I watched the new Superman movie with my wife a couple of weeks ago at our local discount theatre. I am a more of an Iron Man guy myself, but thought it would be a fun movie to see on the big screen. Unfortunately, the movie lost my interest pretty quickly after it became obvious that both Superman and the arch-villain were invincible. Bullets, missiles, fires, lasers, falling debri, and, literally everything else that someone could concoct to kill a man was rendered useless. Their “Superness” was on another level and the laws that limited the rest of humanity did not apply. Neither hero or villain had any concern or fear of danger because their strength and superhuman abilities could always overcome…even death apparently. This dynamic made for a pretty boring story for all us normal humans sitting in the audience. Without the danger of death, a reality that is common to every normal person, the beauty and triumph of the story was lost on us. We couldn’t relate. At best we could only wish that we were “Super” too, living in a reality where the laws of this world didn’t apply.

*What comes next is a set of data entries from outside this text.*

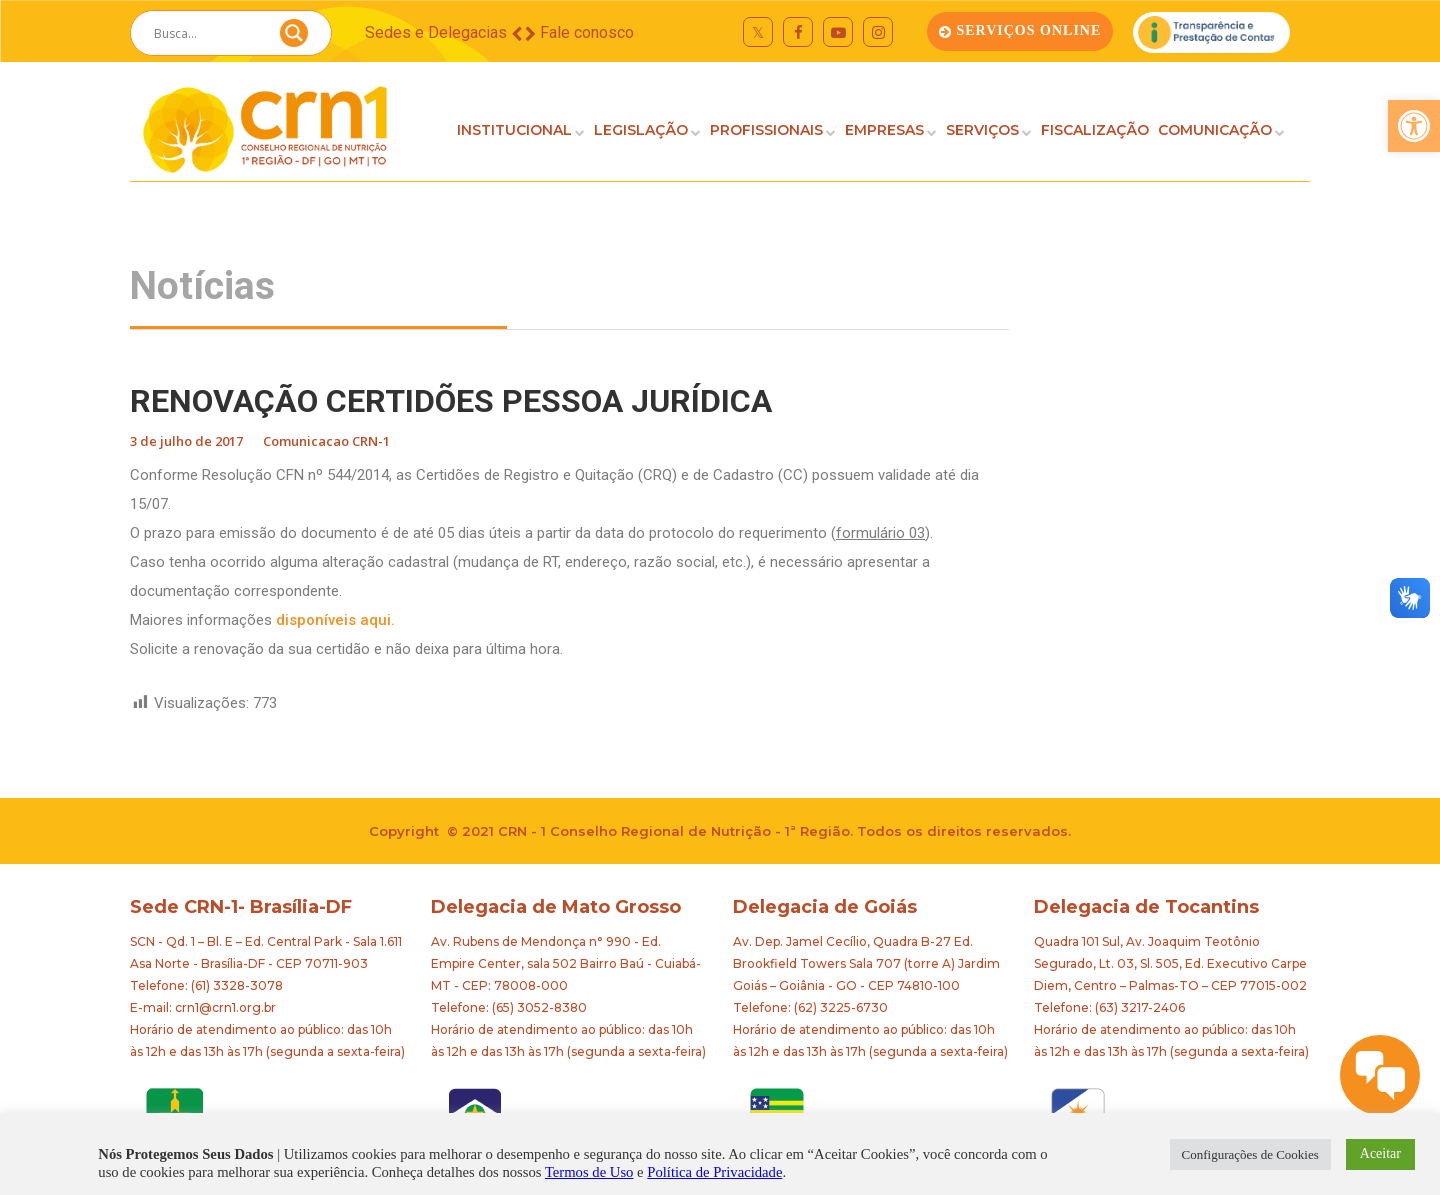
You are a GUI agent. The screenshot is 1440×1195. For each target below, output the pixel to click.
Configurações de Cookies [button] (1250, 1154)
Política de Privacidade (714, 1172)
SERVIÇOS (982, 130)
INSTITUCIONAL (514, 130)
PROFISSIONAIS (766, 130)
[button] (1414, 126)
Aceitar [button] (1380, 1153)
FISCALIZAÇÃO (1095, 130)
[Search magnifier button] (294, 38)
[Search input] (207, 33)
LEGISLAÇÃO (641, 130)
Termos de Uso (589, 1172)
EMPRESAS (884, 130)
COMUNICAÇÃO (1215, 130)
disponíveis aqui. (335, 620)
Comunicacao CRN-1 (326, 441)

When it comes to most elite athletes there is a something of this “superhumanness” that is the lifeblood of each athlete’s identity. No obstacle is too big, no problem is too difficult, no injury too severe. What limits and humbles the rest of the human race doesn’t apply to these elite men and women, a belief that most take deep pride in. Interestingly enough, there has been some research done on the characteristics of an athletes personality and one of the markers that distinguishes athletes from non-athletes is an increase in resilience. An athlete can often mentally and physically overcome quit a deal more in comparison to most non-athletes. I would hypothesize that this is a trait that is born out of the physical and mental conditioning that comes with the territory of elite competition. An athlete must learn to overcome obstacles, limitations, and even abuse(s) if they intend on reaching an elite level. If they don’t, they will eventually fall by the wayside because in the current world of sports the aforementioned realities are just the name of the game. Somewhere in this process athletes must block out any reservation or worry and begin to believe that they can and will be able to rise above the rest. At some point the mantra, “do whatever it takes” becomes a mandate to continue pushing.
I’ve been reading a memoir by Tim Green, a former NFL lineman that has been especially intriguing as to the natural consequences of this mentality in the world of sports. He actually believes that the pursuit of this image, for an athlete eventually encourages steroid use, drug abuse, and a dismissal of health risks in order to delay decline and limitation. In one chapter he talks about how the act of “taking the needle” (a medical treatment that allows athletes to disregard immense pain and further injury in order to keep playing) is considered a mark of honor and admiration in the NFL. He says, “[taking the needle] demonstrates the complete disregard for one’s well being that is admired in the NFL (Green, p. 125).” On the one hand it has been this superhuman belief that has allowed mere mortals to get to the pinnacle of athletics, but simultaneously it is this same belief that leads athletes to abuse themselves as they try to delay what is inevitable. Green points out that without this invincible belief one could never face the dark realities of football. He also points out that by the time a player has to look their humanity in the face they are so attached to this superhuman identity that they would often rather die than accept their own defeat.
To be sure, there has, and will never be, an athlete that can defeat the shriveling effects of death. But the call of fame and fortune, or maybe more deeply the desire to hold onto one’s identity, for an athlete can cause even the most sane man to make a deal with the devil. This plays out in the most simple of ways. A fringe linebacker smacks his head against another helmet jarring his brain to a swell and causing what is called a concussion. Although having a wealth of information and new rules on his side protecting him from endangering himself and his swelling brain, the athlete lies to team doctors about his condition for fear of being given a moniker of “injury prone” or “damaged goods”. He runs back out on the field…because he is invincible. He won’t be stopped by a traumatic brain injury. After all, when one is pumped full of all kinds of different numbing agents and armed with a Superhero Costume of sorts it becomes quite easy to believe in invincibility. Unfortunately there is always a price to pay when trying to play God. Our mortality will not be disregarded regardless of what we believe in our mind. One way or another we are all humbled and reminded of our limitations. But this hard reality won’t stop the next person from trying. Every time a superhero costume is retired there is always another hungry soul to pick it up. We all want to be Superman.